No presente caso a taxa anual de crescimento das quantidades exportadas se tornou positiva em agosto, 7 meses após a desvalorização, em linha com o observado em 1983, 1987 e 1991. Fica a verificar se a tendência persiste ao longo de 2000.

 

Resumindo: (1) a mudança da conta corrente não é pequena; (2) a composição da pauta brasileira de exportações (“commodities”) e a pequena participação do Brasil no comércio global não indicam que possíveis descontos se seguindo à desvalorização sejam o fator principal por trás da deterioração dos preços de exportação; (3) boa parte da piora dos preços externos precede à desvalorização; (4) a volatilidade do câmbio não afeta tanto a rentabilidade do ACC quanto a queda de juros, mas isto não justifica a elevação dos juros; (5) a volatilidade do câmbio afeta negativamente as exportações, mas a desvalorização real parece ser mais que suficiente para compensar este efeito negativo; (6) a reação das exportações é normalmente demorada, mas já há sinais de que ela vem se materializando.

 

Os pontos (1) a (6) constituem uma coleção de fatos e proposições teóricas que são de amplo conhecimento de um economista bem treinado, e não tenho a menor dúvida que Gustavo Franco se encaixa, com méritos, nesta categoria. O que me confunde, então, é o porquê do referido artigo. O fato é que o debate sobre o câmbio no país nunca foi marcado exatamente pela honestidade intelectual.
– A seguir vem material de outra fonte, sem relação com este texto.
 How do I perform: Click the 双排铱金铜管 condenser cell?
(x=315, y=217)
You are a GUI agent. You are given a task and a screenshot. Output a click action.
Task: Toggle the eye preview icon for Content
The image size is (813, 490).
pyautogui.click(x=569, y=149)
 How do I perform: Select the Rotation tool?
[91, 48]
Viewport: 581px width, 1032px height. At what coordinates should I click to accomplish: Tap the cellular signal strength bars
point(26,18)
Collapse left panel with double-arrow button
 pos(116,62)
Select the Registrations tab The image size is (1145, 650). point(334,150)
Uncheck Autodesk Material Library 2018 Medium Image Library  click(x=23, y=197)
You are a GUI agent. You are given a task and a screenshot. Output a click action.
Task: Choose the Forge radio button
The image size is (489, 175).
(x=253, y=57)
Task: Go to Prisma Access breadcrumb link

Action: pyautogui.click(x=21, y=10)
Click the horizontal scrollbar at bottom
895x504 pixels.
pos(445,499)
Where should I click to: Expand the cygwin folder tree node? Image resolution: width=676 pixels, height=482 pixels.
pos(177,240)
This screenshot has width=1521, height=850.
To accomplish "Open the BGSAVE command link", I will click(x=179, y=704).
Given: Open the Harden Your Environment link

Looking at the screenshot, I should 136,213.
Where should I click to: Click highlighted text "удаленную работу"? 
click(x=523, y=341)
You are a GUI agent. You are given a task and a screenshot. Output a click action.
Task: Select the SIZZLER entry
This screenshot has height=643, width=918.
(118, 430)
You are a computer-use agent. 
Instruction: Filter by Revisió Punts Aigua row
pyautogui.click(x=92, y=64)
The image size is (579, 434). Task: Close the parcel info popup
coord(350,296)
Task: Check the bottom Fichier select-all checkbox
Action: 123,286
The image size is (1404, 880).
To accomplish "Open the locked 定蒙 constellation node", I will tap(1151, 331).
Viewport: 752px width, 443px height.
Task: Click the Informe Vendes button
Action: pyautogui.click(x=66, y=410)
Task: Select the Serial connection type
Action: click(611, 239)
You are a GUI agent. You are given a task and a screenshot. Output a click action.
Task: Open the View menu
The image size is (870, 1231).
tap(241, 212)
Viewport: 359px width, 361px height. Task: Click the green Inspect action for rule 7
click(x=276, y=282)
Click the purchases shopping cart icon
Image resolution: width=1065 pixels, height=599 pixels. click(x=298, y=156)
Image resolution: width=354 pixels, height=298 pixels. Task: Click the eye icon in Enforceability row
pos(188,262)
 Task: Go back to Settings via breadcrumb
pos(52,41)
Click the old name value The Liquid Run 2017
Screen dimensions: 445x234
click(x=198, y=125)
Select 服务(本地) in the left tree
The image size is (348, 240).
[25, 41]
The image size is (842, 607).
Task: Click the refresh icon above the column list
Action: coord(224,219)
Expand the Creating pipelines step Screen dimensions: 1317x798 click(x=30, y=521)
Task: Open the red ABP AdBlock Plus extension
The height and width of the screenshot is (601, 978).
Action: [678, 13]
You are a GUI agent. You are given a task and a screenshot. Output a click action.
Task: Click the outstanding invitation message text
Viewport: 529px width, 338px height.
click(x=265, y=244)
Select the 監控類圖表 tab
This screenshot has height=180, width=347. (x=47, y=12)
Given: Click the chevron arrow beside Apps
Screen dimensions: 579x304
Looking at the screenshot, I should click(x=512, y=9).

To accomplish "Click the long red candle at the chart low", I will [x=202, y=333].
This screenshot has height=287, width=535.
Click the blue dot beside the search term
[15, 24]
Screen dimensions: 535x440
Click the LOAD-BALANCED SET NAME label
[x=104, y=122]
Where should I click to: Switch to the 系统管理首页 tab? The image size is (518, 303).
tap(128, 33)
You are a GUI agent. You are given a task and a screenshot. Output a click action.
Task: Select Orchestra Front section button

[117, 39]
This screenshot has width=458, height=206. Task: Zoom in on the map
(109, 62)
Franco reclamava, e com boa dose de razão, de críticos à sua política cambial que – antes de pensar sobre o assunto – já tinham uma opinião formada e então buscavam os argumentos para justificá-la. O que teria havido com Gustavo Franco em 1999 para que adotasse o mesmo tipo de atitude que, corretamente, condenava? Este é o real mistério.

 

 

 

 

 



[1] Estas contas são determinadas em larga medida, lembre-se, pela acumulação de passivos externos líquidos, seja sob forma de dívida, seja sob a forma de investimento direto.

[2] Eu acho que a segunda medida é a correta, pois captura melhor a relação entre os preços dos bens comercializáveis e não-comercializáveis, mas desconfio que este não é o melhor lugar para discutir o assunto. De qualquer forma estamos falando em desvalorizações reais bastante expressivas.